- _About this exercise_
This task calls for the lines below starting at the one containing "Ende Mai (206, 1518)" and ending at the one containing "Концепция (75, 521)", repeated exactly with both ends kept and pictures left out.

- _Listed records_
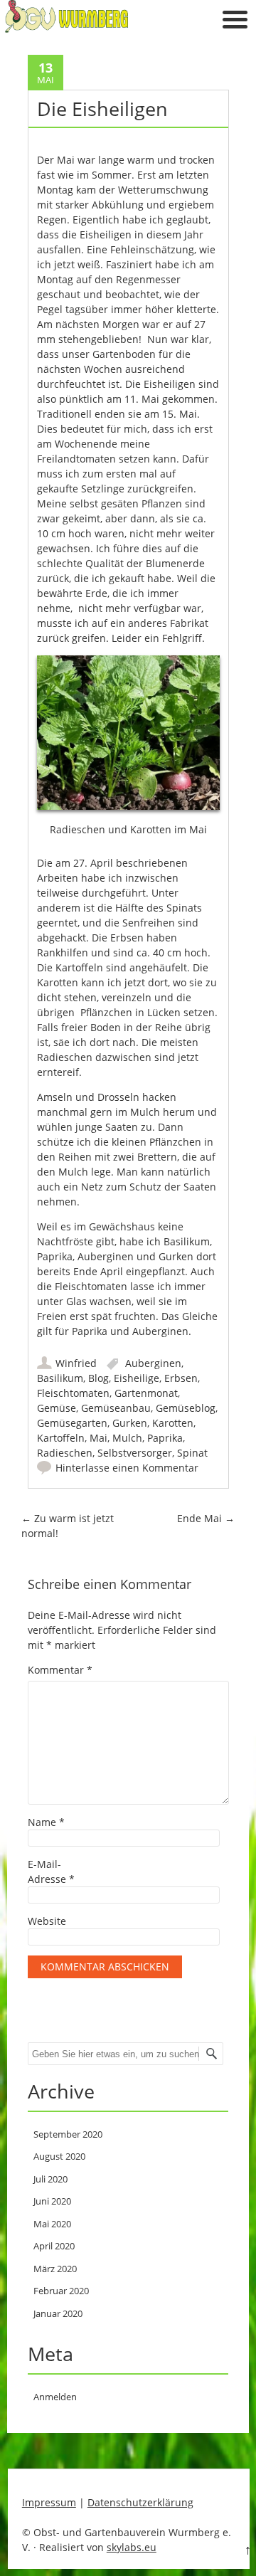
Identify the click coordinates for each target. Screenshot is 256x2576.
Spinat (192, 1452)
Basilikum (60, 1378)
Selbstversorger (134, 1452)
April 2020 (54, 2245)
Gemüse (56, 1408)
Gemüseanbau (116, 1408)
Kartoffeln (61, 1438)
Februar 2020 (61, 2290)
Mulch (127, 1438)
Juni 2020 (52, 2201)
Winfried (76, 1363)
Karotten (172, 1423)
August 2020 (59, 2156)
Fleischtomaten (73, 1393)
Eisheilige (136, 1378)
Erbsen (181, 1378)
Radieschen (64, 1452)
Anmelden (55, 2396)
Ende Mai (206, 1518)
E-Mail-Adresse (51, 1871)
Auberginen (153, 1363)
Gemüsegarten (72, 1423)
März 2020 (55, 2268)
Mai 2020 (52, 2223)
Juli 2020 (50, 2179)
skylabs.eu (131, 2547)
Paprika (165, 1438)
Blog (98, 1378)
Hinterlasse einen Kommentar (126, 1467)
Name (46, 1822)
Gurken (129, 1423)
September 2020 (67, 2134)
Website (47, 1921)
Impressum (49, 2502)
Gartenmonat (146, 1393)
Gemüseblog (185, 1408)
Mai (98, 1438)
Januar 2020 (57, 2313)
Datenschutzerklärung (140, 2502)
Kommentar (60, 1670)
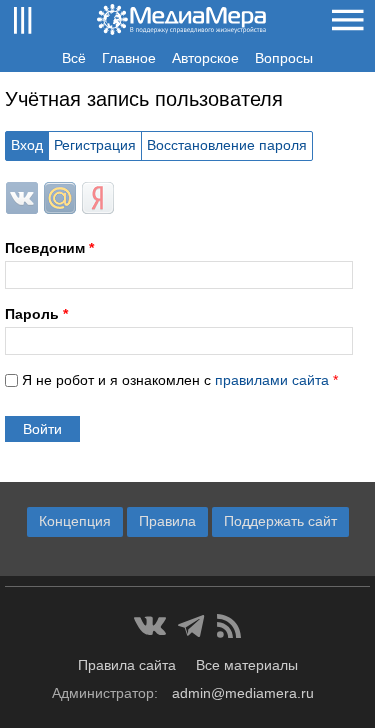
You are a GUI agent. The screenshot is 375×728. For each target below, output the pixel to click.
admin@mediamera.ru (243, 693)
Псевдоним (49, 248)
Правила (167, 521)
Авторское (205, 58)
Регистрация (95, 145)
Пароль (36, 314)
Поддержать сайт (280, 521)
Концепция (75, 521)
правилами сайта (272, 380)
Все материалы (247, 665)
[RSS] (229, 626)
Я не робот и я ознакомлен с (180, 380)
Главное (129, 58)
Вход (27, 145)
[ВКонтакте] (150, 626)
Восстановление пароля (227, 145)
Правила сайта (127, 665)
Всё (74, 58)
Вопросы (284, 58)
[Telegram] (191, 626)
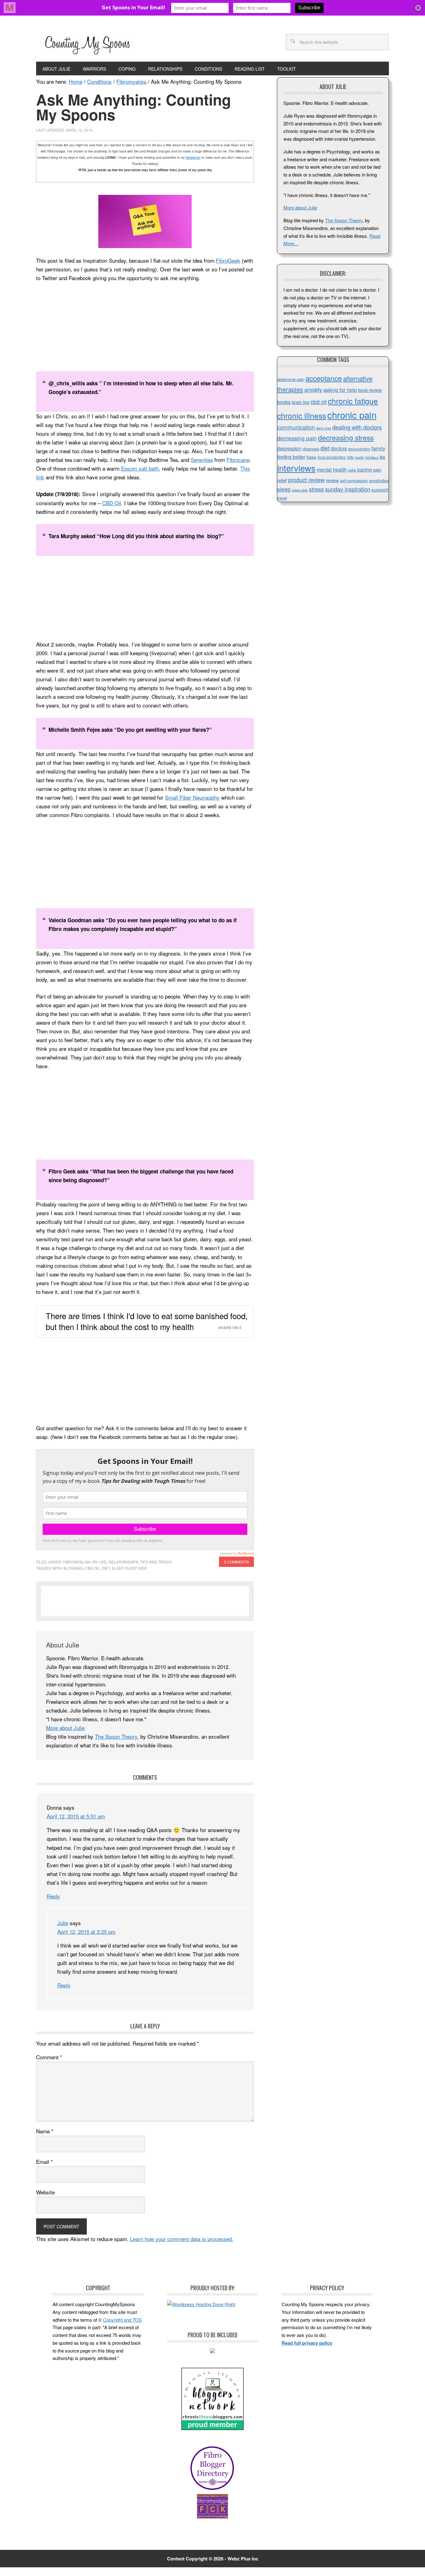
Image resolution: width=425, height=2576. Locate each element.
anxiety (313, 389)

- _Answer for the task_
Ende Mai (206, 1518)
E-Mail-Adresse (51, 1871)
Auberginen (153, 1363)
Gemüsegarten (72, 1423)
März 2020 (55, 2268)
Mai 2020 (52, 2223)
Juli 2020 (50, 2179)
skylabs.eu (131, 2547)
Paprika (165, 1438)
Blog (98, 1378)
Hinterlasse einen Kommentar (126, 1467)
Name (46, 1822)
Gurken (129, 1423)
September 2020 (67, 2134)
Website (47, 1921)
Impressum (49, 2502)
Gartenmonat (146, 1393)
Gemüseblog (185, 1408)
Mai (98, 1438)
Januar 2020 (57, 2313)
Datenschutzerklärung (140, 2502)
Kommentar (60, 1670)
You are a GUI agent. The screenshot is 375×728. For each target below, output the pixel to click.
admin@mediamera.ru (243, 693)
Псевдоним (49, 248)
Правила (167, 521)
Авторское (205, 58)
Регистрация (95, 145)
Пароль (36, 314)
Поддержать сайт (280, 521)
Концепция (75, 521)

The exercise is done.